Source excerpt.
Similar to issue #11849, this patch proposes to use VirtualAlloc/VirtualFree to allocate the Python allocator's memory arenas (rather than malloc() / free()). It might help release more memory if there is some fragmentation, although I don't know how Microsoft's malloc() works.

The patch looks good to me.

To study Microsoft's malloc, see VC\crt\src\malloc.c. Typically, it uses HeapAlloc from the CRT heap, unless it's in 32-bit mode, and __active_heap is either __V6_HEAP or __V5_HEAP. This is determined at startup by __heap_select, inspecting an environment variable __MSVCRT_HEAP_SELECT. If that's not set, the CRT heap is used.

The CRT heap, in turn, is created with HeapCreate (no flags).

As an alternative approach, Python could consider completely dropping obmalloc on Windows, and using a Windows Low Fragementation Heap (LFH) instead, with HEAP_NO_SERIALIZE (as the heap would be protected by the GIL).

If we take the route proposed by this patch, I recommend also dropping all other CRT malloc() calls in Python, and make allocations from the process heap instead (that's a separate issue, though).

> The patch looks good to me.
> 
> To study Microsoft's malloc, see VC\crt\src\malloc.c. Typically, it
> uses HeapAlloc from the CRT heap, unless it's in 32-bit mode, and
> __active_heap is either __V6_HEAP or __V5_HEAP. This is determined at
> startup by __heap_select, inspecting an environment variable
> __MSVCRT_HEAP_SELECT. If that's not set, the CRT heap is used.

Brief 1.
Duplicate the passage of the allocator thread starting with "Similar to issue" and going on through "Microsoft's malloc() works.".
Brief 2.
According to the allocator thread, which environment variable does __heap_select inspect at startup?
Brief 3.
Supply the next part of the allocator thread, beginning after its last quoted line.
The items after this point are not needed.

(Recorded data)
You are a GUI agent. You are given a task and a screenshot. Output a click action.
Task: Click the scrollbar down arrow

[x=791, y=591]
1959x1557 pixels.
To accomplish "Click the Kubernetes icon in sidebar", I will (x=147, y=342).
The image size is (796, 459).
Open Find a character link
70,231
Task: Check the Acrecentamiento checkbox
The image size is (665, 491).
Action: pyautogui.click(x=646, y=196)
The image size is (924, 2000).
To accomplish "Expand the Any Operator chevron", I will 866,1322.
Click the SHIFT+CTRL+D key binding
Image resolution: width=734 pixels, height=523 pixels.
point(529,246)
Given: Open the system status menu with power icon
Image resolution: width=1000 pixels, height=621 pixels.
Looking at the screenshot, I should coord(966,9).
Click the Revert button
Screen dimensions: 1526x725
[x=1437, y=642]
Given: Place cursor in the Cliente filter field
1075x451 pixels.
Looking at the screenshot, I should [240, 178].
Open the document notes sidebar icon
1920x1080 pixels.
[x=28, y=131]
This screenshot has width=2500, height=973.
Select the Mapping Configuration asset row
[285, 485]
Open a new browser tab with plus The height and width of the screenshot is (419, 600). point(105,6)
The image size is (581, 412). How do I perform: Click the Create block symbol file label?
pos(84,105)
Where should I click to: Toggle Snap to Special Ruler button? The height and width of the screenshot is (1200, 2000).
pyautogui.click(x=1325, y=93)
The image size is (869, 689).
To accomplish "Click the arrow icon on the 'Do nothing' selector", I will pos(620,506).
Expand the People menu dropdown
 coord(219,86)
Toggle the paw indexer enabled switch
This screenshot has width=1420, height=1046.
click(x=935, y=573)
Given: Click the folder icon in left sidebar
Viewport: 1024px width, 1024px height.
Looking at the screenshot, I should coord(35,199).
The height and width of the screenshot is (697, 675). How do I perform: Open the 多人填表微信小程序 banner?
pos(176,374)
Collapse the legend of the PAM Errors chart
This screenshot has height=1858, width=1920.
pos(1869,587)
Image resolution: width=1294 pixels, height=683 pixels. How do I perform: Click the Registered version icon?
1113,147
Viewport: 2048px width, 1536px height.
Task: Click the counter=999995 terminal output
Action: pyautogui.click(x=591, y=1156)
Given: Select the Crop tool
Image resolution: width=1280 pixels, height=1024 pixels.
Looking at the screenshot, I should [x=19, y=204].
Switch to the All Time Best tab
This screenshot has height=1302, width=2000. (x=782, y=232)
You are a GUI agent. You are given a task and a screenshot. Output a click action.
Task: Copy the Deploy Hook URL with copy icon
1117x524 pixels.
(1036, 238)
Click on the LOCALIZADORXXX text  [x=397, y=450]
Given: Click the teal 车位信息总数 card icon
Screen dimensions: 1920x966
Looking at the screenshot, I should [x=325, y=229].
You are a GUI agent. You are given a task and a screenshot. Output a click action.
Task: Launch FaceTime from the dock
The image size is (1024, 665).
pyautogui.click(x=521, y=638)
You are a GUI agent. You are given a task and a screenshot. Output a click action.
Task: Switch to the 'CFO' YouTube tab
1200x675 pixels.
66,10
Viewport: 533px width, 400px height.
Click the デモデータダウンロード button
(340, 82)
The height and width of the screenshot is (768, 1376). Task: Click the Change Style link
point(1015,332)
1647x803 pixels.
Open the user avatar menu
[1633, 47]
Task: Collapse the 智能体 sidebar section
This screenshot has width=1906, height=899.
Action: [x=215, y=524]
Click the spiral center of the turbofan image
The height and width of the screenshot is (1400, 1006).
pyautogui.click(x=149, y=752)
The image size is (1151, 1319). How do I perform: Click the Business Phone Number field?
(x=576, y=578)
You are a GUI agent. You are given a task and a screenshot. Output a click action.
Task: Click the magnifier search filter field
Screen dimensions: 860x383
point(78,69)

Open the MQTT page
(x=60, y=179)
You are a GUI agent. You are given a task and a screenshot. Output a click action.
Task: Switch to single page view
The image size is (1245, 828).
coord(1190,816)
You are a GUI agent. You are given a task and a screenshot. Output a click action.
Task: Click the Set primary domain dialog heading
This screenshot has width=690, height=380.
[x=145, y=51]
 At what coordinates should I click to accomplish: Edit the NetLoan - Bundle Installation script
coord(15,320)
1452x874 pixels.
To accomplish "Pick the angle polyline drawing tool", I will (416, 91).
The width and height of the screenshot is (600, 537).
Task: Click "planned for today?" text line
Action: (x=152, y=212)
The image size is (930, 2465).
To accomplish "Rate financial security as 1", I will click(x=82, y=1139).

Written reply 1.
Similar to issue #11849, this patch proposes to use VirtualAlloc/VirtualFree to allocate the Python allocator's memory arenas (rather than malloc() / free()). It might help release more memory if there is some fragmentation, although I don't know how Microsoft's malloc() works.

Written reply 2.
__MSVCRT_HEAP_SELECT

Written reply 3.
Ah, right, I guessed it was using HeapAlloc indeed. What would be more
interesting is how HeapAlloc works :)

I think it would be nice to know whether the patch has a chance of being
useful before committing it. I did it as a thought experiment after the
similar change was committed for Unix, but I'm not an expert in Windows
internals. Perhaps HeapAlloc deals fine with fragmentation? Tim, Brian,
do you know anything about this?

> As an alternative approach, Python could consider completely dropping
> obmalloc on Windows, and using a Windows Low Fragementation Heap (LFH)
> instead, with HEAP_NO_SERIALIZE (as the heap would be protected by the
> GIL).

I'm not sure that would serve the same purpose as obmalloc, which
(AFAIU) is very fast at the expense of compacity.

'fraid not. I've never had to dig into the allocation stuff at this level.

> I think it would be nice to know whether the patch has a chance of being
> useful before committing it. I did it as a thought experiment after the
> similar change was committed for Unix, but I'm not an expert in Windows
> internals. Perhaps HeapAlloc deals fine with fragmentation?

Unfortunately, the implementation of HeapAlloc isn't really documented.
If Reactos is right, it looks like this: http://bit.ly/t2NPHh

Blocks < 1024 bytes are allocated from per-size free lists.

Blocks < Heap->VirtualMemoryThreshold are allocated through the free
list for variable-sized blocks of the heap.

Other blocks are allocated through  ZwAllocateVirtualMemory, adding
sizeof(HEAP_VIRTUAL_ALLOC_ENTRY) in the beginning. I think this header
will cause malloc() to allocate one extra page in front of an arena.

>> As an alternative approach, Python could consider completely dropping
>> obmalloc on Windows, and using a Windows Low Fragementation Heap (LFH)
>> instead, with HEAP_NO_SERIALIZE (as the heap would be protected by the
>> GIL).
> 
> I'm not sure that would serve the same purpose as obmalloc, which
> (AFAIU) is very fast at the expense of compacity.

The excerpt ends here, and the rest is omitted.